■ **WHAT YOU ARE ASKED TO DO**: Each record below is to be output with no change at all.

(EXERCISE DATA begins)

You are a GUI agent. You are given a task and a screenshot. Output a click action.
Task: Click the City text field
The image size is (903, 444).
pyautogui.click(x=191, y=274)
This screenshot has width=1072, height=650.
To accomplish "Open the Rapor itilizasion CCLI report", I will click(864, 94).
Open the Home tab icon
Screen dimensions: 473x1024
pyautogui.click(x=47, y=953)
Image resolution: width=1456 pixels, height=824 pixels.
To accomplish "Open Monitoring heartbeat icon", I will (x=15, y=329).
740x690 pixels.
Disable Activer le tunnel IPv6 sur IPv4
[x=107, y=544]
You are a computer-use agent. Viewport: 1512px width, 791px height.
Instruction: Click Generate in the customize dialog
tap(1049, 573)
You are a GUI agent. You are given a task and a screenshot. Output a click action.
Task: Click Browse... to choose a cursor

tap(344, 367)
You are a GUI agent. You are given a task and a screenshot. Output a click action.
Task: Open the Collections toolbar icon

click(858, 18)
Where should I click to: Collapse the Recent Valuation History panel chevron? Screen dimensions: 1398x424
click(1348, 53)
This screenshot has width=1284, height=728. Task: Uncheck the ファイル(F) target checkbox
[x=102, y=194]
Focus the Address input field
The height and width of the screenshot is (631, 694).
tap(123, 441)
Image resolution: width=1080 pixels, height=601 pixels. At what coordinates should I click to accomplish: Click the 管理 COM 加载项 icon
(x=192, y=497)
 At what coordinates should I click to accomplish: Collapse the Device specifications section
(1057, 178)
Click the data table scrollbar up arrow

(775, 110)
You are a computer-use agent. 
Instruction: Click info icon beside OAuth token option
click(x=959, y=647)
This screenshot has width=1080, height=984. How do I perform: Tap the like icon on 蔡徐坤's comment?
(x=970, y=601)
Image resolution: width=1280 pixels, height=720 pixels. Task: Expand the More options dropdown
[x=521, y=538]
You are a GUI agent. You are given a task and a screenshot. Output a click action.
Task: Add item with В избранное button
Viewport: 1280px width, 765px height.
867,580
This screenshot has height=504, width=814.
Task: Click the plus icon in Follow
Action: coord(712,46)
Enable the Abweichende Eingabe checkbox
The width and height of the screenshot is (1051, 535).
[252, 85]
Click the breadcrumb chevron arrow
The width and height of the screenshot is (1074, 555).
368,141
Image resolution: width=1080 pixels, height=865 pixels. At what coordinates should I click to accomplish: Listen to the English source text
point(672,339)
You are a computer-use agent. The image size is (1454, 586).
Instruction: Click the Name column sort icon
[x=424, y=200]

(EXERCISE DATA ends)

■ **PROBLEM SOLUTION**:
You are a GUI agent. You are given a task and a screenshot. Output a click action.
Task: Click the City text field
The image size is (903, 444).
pyautogui.click(x=191, y=274)
This screenshot has width=1072, height=650.
To accomplish "Open the Rapor itilizasion CCLI report", I will click(864, 94).
Open the Home tab icon
Screen dimensions: 473x1024
pyautogui.click(x=47, y=953)
Image resolution: width=1456 pixels, height=824 pixels.
To accomplish "Open Monitoring heartbeat icon", I will (x=15, y=329).
740x690 pixels.
Disable Activer le tunnel IPv6 sur IPv4
[x=107, y=544]
You are a computer-use agent. Viewport: 1512px width, 791px height.
Instruction: Click Generate in the customize dialog
tap(1049, 573)
You are a GUI agent. You are given a task and a screenshot. Output a click action.
Task: Click Browse... to choose a cursor

tap(344, 367)
You are a GUI agent. You are given a task and a screenshot. Output a click action.
Task: Open the Collections toolbar icon

click(858, 18)
Where should I click to: Collapse the Recent Valuation History panel chevron? Screen dimensions: 1398x424
click(1348, 53)
This screenshot has width=1284, height=728. Task: Uncheck the ファイル(F) target checkbox
[x=102, y=194]
Focus the Address input field
The height and width of the screenshot is (631, 694).
tap(123, 441)
Image resolution: width=1080 pixels, height=601 pixels. At what coordinates should I click to accomplish: Click the 管理 COM 加载项 icon
(x=192, y=497)
 At what coordinates should I click to accomplish: Collapse the Device specifications section
(1057, 178)
Click the data table scrollbar up arrow

(775, 110)
You are a computer-use agent. 
Instruction: Click info icon beside OAuth token option
click(x=959, y=647)
This screenshot has width=1080, height=984. How do I perform: Tap the like icon on 蔡徐坤's comment?
(x=970, y=601)
Image resolution: width=1280 pixels, height=720 pixels. Task: Expand the More options dropdown
[x=521, y=538]
You are a GUI agent. You are given a task and a screenshot. Output a click action.
Task: Add item with В избранное button
Viewport: 1280px width, 765px height.
867,580
This screenshot has height=504, width=814.
Task: Click the plus icon in Follow
Action: coord(712,46)
Enable the Abweichende Eingabe checkbox
The width and height of the screenshot is (1051, 535).
[252, 85]
Click the breadcrumb chevron arrow
The width and height of the screenshot is (1074, 555).
368,141
Image resolution: width=1080 pixels, height=865 pixels. At what coordinates should I click to accomplish: Listen to the English source text
point(672,339)
You are a computer-use agent. The image size is (1454, 586).
Instruction: Click the Name column sort icon
[x=424, y=200]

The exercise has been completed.